### DIRECTIONS FOR THIS TASK
Look below and pull out each line with the word "computer".

### DATASET CONTENT
····················

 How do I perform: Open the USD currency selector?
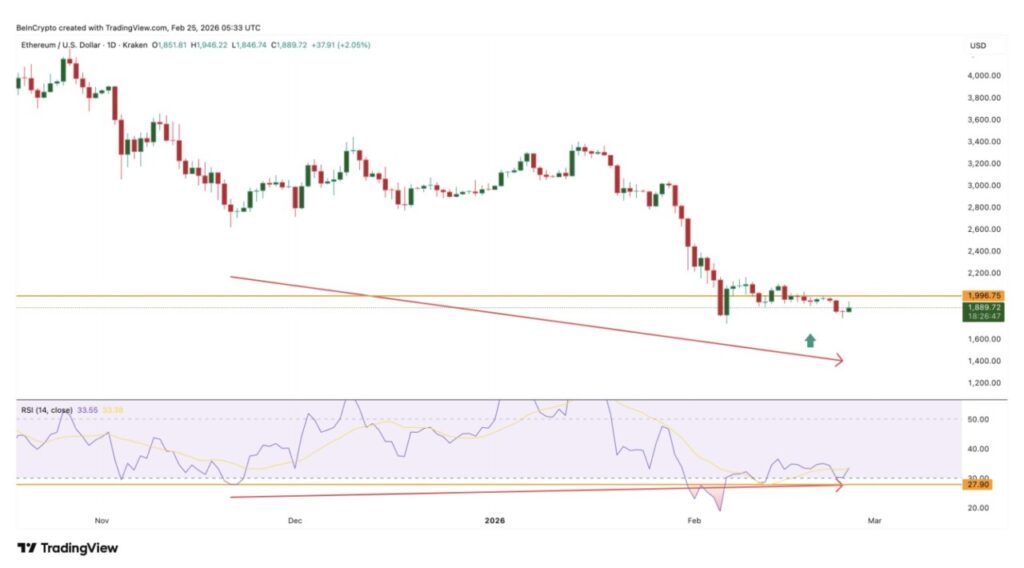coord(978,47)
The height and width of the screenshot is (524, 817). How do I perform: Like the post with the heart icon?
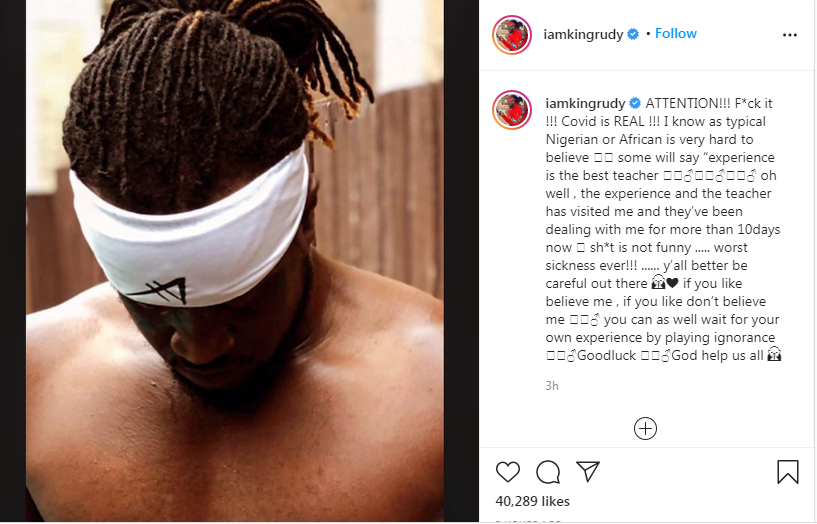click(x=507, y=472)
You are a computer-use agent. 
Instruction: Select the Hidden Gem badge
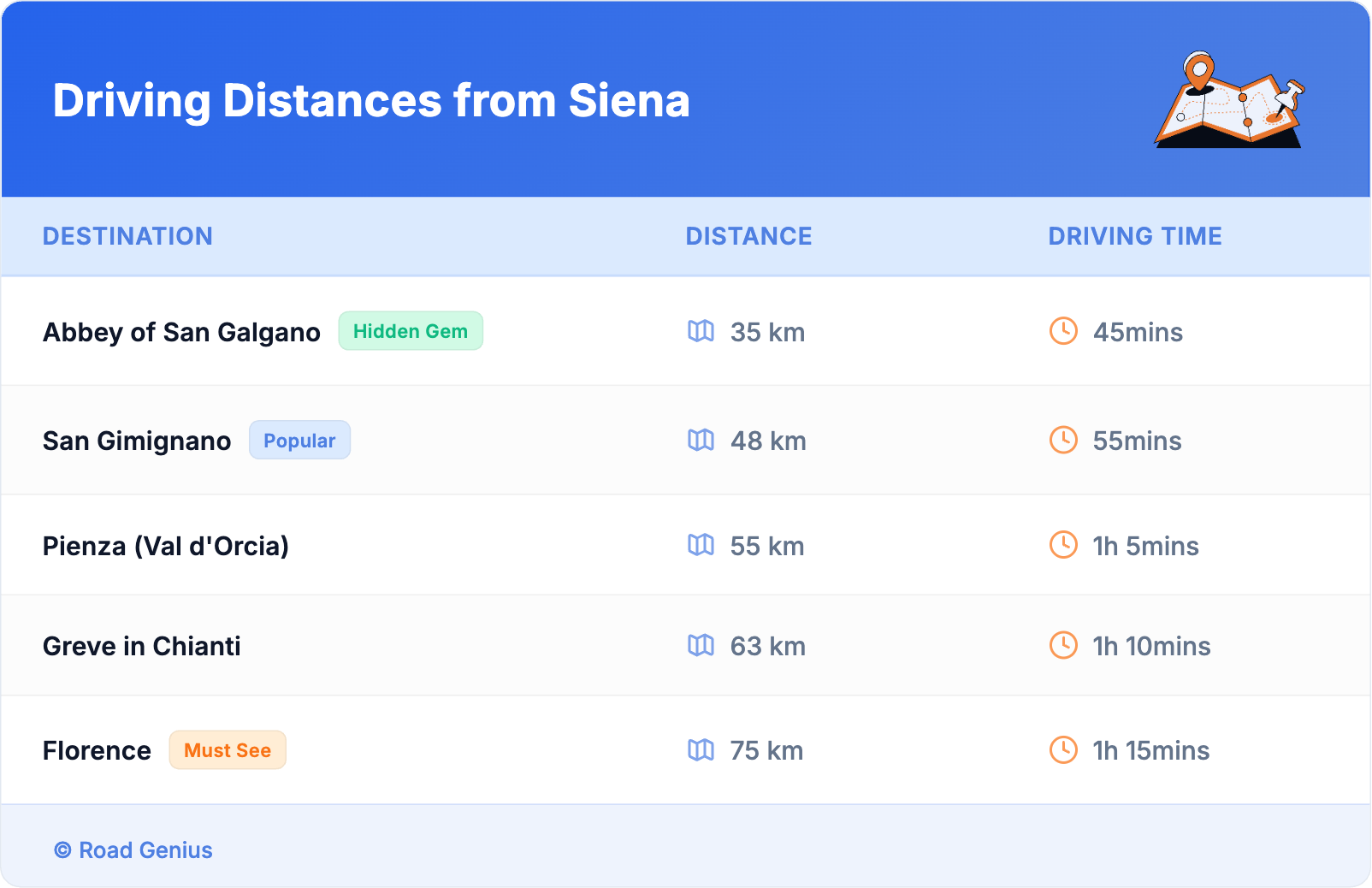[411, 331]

····················

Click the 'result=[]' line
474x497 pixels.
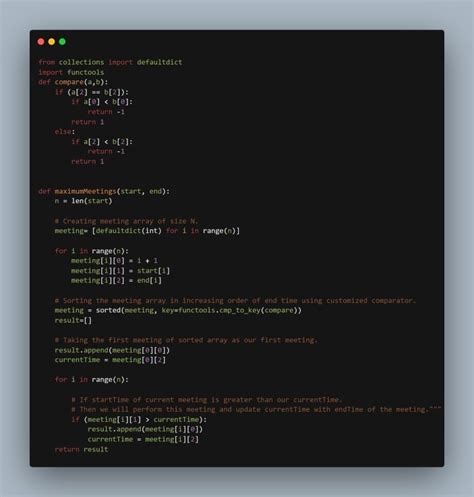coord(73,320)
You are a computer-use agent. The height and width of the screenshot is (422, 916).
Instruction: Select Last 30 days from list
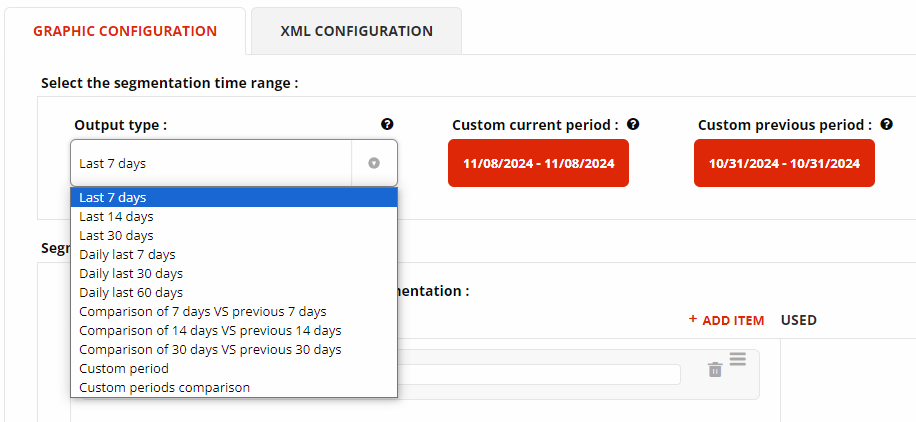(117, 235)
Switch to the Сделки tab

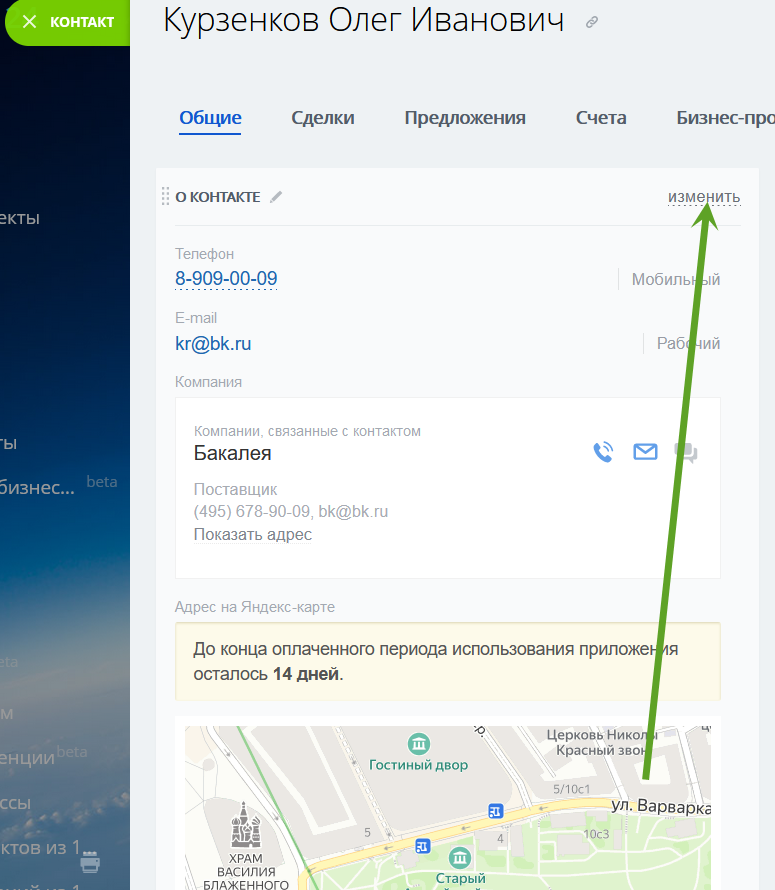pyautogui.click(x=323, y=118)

····················

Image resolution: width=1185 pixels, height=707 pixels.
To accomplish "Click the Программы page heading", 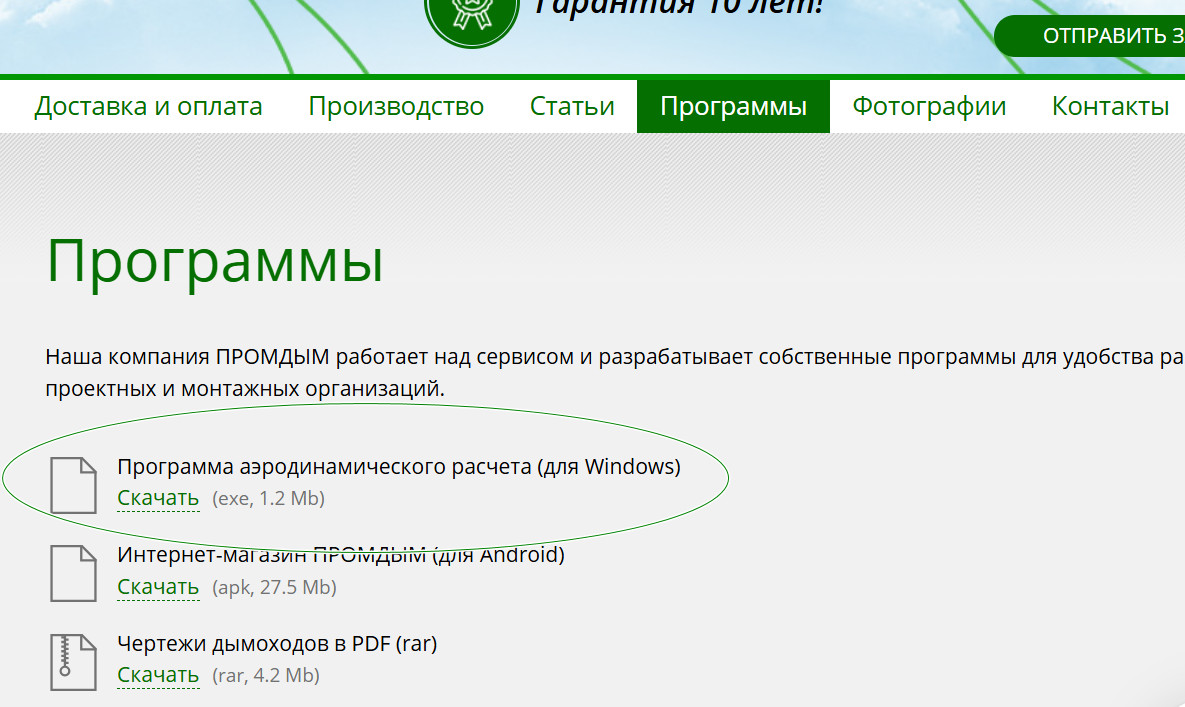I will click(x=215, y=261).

····················

### ANSWER FOR THIS EXERCISE
You are a computer-use agent. 
You are a computer-use agent. The height and width of the screenshot is (422, 916).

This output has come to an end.